Starting at the first line of the listing below, repeat each line exactly until you have repeated the one containing "You are a computer-use agent. Screen"; skip the pictures.

# INFORMATION PROVIDED:
-- Opening Marker --

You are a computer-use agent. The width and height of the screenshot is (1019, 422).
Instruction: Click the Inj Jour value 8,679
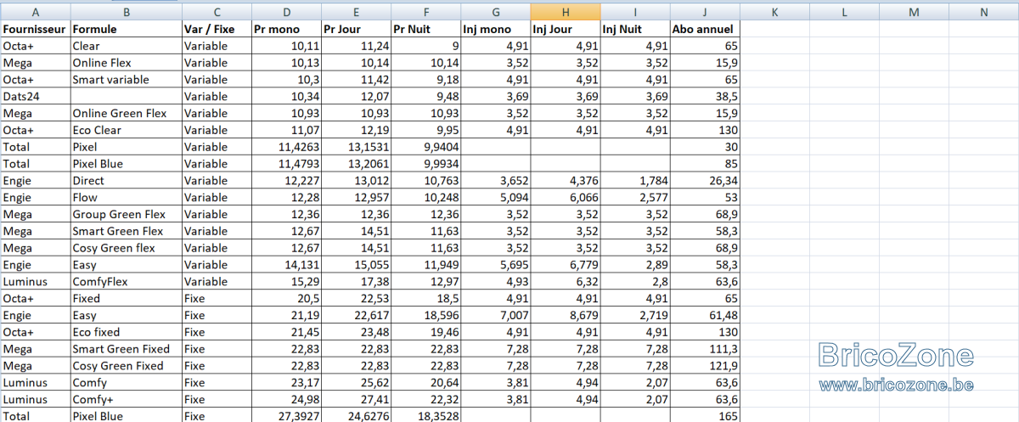pyautogui.click(x=565, y=314)
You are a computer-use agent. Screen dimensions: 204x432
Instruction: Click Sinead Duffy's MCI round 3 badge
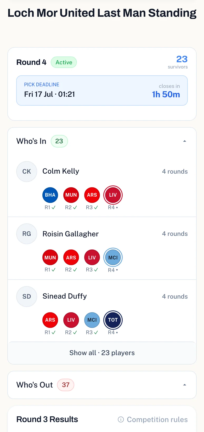click(92, 320)
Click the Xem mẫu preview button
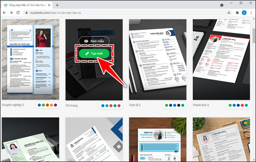This screenshot has height=162, width=256. 94,41
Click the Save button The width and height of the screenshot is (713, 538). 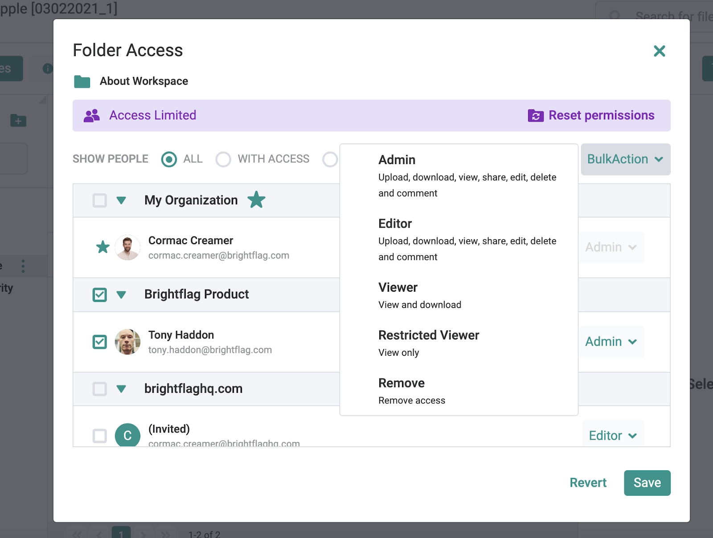(x=647, y=483)
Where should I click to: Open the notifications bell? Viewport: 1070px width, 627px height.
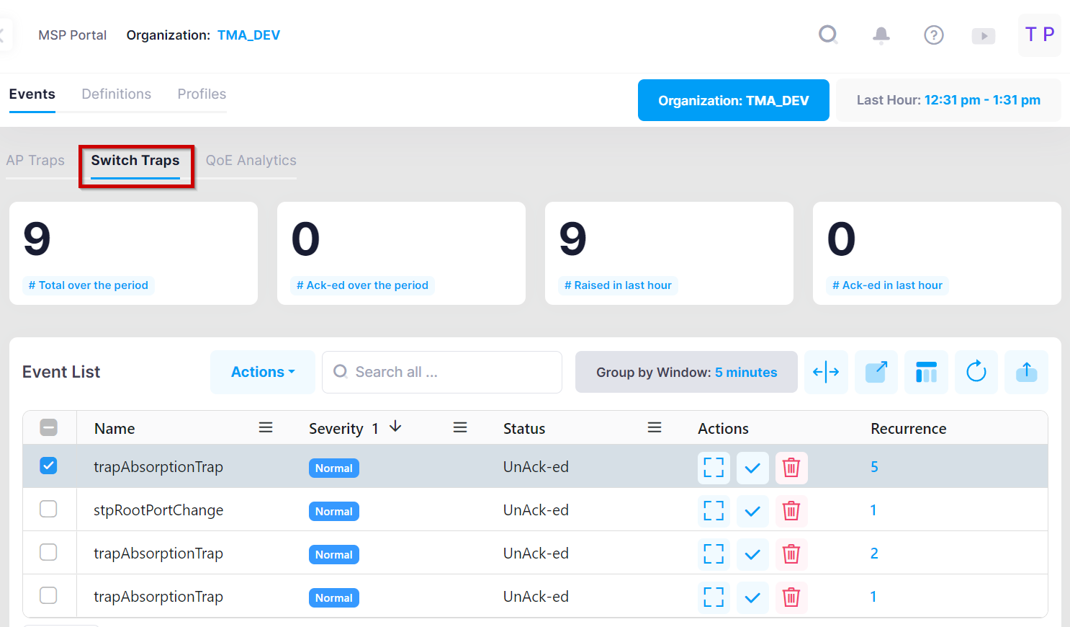click(881, 35)
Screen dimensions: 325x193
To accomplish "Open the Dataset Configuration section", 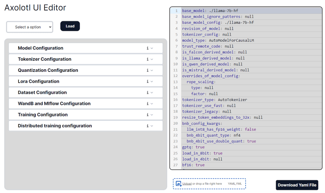I will [42, 93].
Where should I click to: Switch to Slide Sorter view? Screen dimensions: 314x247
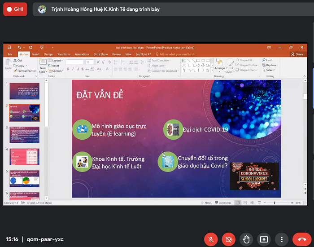(x=245, y=203)
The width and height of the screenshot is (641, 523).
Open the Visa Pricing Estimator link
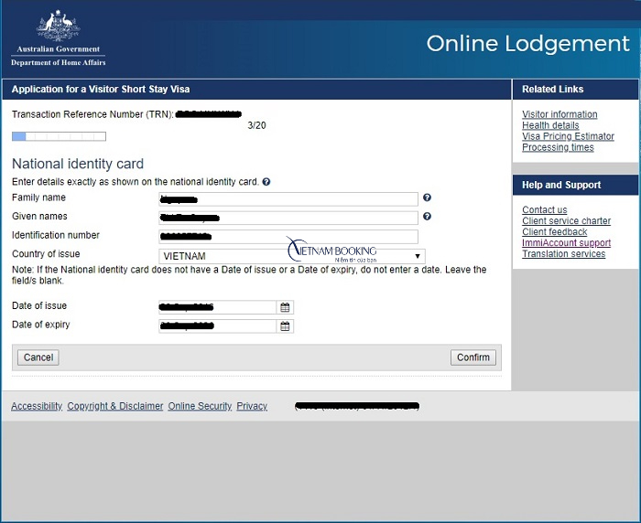click(568, 137)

-- Closing Marker --

# RESPONSE TO THIS TASK:
You are a computer-use agent. The width and height of the screenshot is (1019, 422).
Instruction: Click the Inj Jour value 8,679
pyautogui.click(x=565, y=314)
You are a computer-use agent. Screen dimensions: 204x432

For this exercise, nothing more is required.